To attempt identification of ubiquitination from HUPO BPP datasets, the list of ubiquitin substrates with ubiquitinated site were collected from E3miner [
18] with minor tuning and Ubiprot [
19]. Totally 38 ubiquitin substrates from human or mouse are collected with ubiqutination sites. Mass spectra matched with collected list of ubiquitin substrates in HUPO BPP dataset were analyzed using the proposed method. We found 6 ubiquitin substrates in HUPO BPP datasets: IPI00018352 (K4, K65, K71, and K157), IPI00291006 (K241), IPI00007188 (K146), IPI00011253 (K75, K90, K141, K197, and K202), and IPI00013296 (K78). From 82 datasets in HUPO BPP, 20 datasets (#1675, #1676, #1684, #1686, #1691, #1695, #1698, #1700, #1706, #1711, #1725, #1729, #1732, #1733, #1734, #1735, #1741, #1747, #1748, and #1749) contain 952 mass spectra from 6 ubiquitin substrates. Peptides including lysine residue in the middle of the peptide sequence that didn’t digested by trypsin were selected due to lysine modification such as Ub/Ubls or miscleavage. Trypsin is usually known to cleave next to lysine or arginine, but not before proline. However, recent study [
20] reveals that trypsin may cleave lysine or arginine before proline. Therefore, we consider all cleavage sites including sites before proline. 144 spectra from 4 ubiquitin substrates (IPI00007188, IPI00011253, IPI00291006, and IPI00018352) are selected with the location of lysine residue. In the HUPO BPP datasets, both MS and MS/MS (tandem mass) spectra are existed and only tandem mass spectra are analyzed with the proposed method. Selected 118 tandem mass spectra are analyzed with the proposed method and found 12 spectra with ubiquitination. Ubiquitination of IPI00018352 on K4 and K71 are detected that are matched with collected ubiquitin substrates with ubiquitinated site [
19,
21]. For the comparison, Mascot MS/MS ions search is used for analysis of selected mass spectra and derived same result with the proposed method on most of selected mass spectra. For example, the proposed method and Mascot both identified Ub on K71 of IPI00018352 from Mass Spectrum ID 58402 from HUPO BPP Experiment #1735. However, different analysis results were derived from few mass spectra. Fig. shows peak matching on Mass Spectrum ID 58395 from HUPO BPP Experiment #1735. There is no PTM information on BPP annotation for mass spectrum ID 58395. (Fig. ) HUPO BPP datasets have considered only 5 kinds of chemical modifications with standard database search algorithms (SEQUEST, ProteinSolver, Mascot, and ProFound [
22]) and there is no information for Ub. With considering diglycine modification as variable modification, Mascot identified Ub on K15. (Fig. ) Though Mascot identified peptide correctly, only four y-ions are matched with spectrum from fourteen theoretical y-ions. However, our analysis result was Ub on K4, which is matched with information of collected ubiquitin substrates with ubiquitinated site. (Fig. ) Eight b-ions, six y-ions, and three b-ions with fragmented Ub are matched with spectrum.

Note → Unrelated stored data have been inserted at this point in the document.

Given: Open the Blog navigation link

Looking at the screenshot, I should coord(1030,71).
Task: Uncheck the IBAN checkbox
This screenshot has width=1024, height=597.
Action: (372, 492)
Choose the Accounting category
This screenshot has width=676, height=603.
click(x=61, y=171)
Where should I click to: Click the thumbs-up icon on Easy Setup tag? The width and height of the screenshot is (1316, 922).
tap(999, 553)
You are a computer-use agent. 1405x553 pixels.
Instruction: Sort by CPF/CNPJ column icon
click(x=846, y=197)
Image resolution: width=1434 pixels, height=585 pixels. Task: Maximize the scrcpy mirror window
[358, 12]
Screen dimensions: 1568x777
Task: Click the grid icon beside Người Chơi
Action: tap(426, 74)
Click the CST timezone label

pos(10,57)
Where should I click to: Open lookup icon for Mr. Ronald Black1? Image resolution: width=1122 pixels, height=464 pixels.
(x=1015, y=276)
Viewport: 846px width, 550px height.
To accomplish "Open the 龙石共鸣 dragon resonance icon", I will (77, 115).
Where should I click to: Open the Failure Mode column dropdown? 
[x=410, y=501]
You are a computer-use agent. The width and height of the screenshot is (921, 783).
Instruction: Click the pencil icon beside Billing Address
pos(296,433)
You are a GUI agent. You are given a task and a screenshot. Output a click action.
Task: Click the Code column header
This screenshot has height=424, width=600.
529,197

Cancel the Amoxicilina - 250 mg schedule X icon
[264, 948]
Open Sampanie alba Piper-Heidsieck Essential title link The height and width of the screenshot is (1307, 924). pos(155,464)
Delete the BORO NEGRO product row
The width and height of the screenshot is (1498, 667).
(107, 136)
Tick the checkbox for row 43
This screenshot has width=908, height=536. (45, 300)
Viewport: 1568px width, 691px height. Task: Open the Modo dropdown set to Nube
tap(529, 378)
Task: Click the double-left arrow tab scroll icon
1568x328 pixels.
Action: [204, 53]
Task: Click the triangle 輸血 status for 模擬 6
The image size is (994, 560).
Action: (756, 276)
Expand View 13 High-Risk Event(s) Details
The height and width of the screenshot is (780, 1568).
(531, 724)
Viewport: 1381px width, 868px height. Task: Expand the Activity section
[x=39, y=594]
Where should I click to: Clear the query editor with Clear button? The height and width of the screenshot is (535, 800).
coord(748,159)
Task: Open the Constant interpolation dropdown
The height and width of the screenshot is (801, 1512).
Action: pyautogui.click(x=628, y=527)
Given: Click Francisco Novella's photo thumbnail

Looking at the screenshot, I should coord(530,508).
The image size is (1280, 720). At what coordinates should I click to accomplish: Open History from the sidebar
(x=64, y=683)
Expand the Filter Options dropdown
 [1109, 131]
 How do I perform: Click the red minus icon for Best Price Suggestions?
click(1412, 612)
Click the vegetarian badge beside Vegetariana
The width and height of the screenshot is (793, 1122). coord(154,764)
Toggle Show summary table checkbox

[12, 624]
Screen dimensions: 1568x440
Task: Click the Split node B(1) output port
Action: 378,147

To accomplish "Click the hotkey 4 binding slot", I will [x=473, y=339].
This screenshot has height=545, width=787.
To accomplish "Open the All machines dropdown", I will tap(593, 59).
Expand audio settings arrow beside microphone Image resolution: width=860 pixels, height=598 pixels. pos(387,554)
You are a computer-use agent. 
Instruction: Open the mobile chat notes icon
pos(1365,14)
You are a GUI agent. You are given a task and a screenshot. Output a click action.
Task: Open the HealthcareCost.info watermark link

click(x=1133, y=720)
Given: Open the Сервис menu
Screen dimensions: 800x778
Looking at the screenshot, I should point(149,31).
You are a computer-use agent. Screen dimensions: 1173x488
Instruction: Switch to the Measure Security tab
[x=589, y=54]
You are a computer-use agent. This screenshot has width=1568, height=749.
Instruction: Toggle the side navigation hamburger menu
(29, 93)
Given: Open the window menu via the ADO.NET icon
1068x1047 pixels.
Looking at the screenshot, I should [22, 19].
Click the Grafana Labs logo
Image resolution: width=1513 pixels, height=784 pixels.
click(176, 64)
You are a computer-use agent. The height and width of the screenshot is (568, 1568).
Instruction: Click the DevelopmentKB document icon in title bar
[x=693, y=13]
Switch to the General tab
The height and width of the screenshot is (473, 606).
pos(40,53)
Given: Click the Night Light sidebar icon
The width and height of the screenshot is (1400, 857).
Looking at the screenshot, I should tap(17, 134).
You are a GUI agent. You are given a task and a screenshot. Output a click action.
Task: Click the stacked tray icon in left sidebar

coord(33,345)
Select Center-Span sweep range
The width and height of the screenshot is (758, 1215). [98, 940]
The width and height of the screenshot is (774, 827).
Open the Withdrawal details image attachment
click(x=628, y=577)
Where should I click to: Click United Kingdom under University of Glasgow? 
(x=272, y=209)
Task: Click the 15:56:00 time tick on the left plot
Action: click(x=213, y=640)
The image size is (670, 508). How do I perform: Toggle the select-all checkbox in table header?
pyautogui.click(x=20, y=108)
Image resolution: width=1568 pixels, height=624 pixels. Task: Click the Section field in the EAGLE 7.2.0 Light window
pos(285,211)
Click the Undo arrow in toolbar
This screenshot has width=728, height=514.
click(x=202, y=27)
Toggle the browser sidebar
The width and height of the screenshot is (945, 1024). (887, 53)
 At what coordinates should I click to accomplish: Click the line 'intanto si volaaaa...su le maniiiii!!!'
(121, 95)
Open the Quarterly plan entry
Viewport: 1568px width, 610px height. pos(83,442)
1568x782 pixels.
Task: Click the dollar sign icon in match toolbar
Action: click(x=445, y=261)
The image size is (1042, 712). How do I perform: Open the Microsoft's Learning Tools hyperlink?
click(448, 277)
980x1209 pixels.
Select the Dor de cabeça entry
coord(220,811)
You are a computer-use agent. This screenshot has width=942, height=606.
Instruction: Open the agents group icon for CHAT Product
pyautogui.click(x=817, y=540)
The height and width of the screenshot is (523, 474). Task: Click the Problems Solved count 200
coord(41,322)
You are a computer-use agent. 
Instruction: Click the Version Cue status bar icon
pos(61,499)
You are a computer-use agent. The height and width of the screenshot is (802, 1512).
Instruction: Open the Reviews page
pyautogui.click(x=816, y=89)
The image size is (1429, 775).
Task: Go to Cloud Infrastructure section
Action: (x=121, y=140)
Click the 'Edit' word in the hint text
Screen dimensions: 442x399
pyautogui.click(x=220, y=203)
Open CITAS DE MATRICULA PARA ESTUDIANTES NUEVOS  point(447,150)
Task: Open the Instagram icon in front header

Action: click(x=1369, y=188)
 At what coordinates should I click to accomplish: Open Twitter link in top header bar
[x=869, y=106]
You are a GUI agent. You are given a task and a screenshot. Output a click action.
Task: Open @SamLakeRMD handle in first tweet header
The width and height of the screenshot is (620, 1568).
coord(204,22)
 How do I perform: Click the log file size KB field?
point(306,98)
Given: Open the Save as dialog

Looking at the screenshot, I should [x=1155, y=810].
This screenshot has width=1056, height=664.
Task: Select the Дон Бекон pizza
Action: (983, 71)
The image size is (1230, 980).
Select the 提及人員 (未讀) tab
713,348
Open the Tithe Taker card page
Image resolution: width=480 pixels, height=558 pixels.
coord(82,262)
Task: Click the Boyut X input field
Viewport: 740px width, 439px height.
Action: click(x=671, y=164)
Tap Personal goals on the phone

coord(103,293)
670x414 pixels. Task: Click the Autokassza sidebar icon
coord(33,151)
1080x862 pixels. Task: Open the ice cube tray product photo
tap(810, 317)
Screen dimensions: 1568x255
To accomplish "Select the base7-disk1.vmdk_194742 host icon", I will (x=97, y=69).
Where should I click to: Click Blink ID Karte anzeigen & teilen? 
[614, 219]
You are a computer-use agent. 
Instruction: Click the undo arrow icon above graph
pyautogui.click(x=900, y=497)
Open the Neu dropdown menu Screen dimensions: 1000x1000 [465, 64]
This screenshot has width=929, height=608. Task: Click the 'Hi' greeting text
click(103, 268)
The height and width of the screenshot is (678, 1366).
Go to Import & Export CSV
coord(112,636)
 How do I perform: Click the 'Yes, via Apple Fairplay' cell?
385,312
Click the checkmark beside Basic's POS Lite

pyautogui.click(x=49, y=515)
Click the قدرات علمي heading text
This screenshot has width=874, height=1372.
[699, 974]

De novo peptide sequencing based upon Ub on K4 generates longer sequence tags than Ub on K15.In total, by comparison of analysis results from Mascot and the proposed method, most of mass spectra that are identified with Ub by the proposed method are also identified with Ub by Mascot with high sequence coverage, though there were mislocations of Ub by Mascot in few mass spectra. In addition, mass spectra that are analyzed as no PTM by the proposed method are also identified with no PTM or mislocation of Ub with low sequence coverage by Mascot. Standard database search algorithms can identify peptides but hard to consider various PTMs altogether especially peptide modifiers. The proposed method showed possibility of detecting peptide modifiers from tandem mass spectra dataset generated by standard database search algorithms.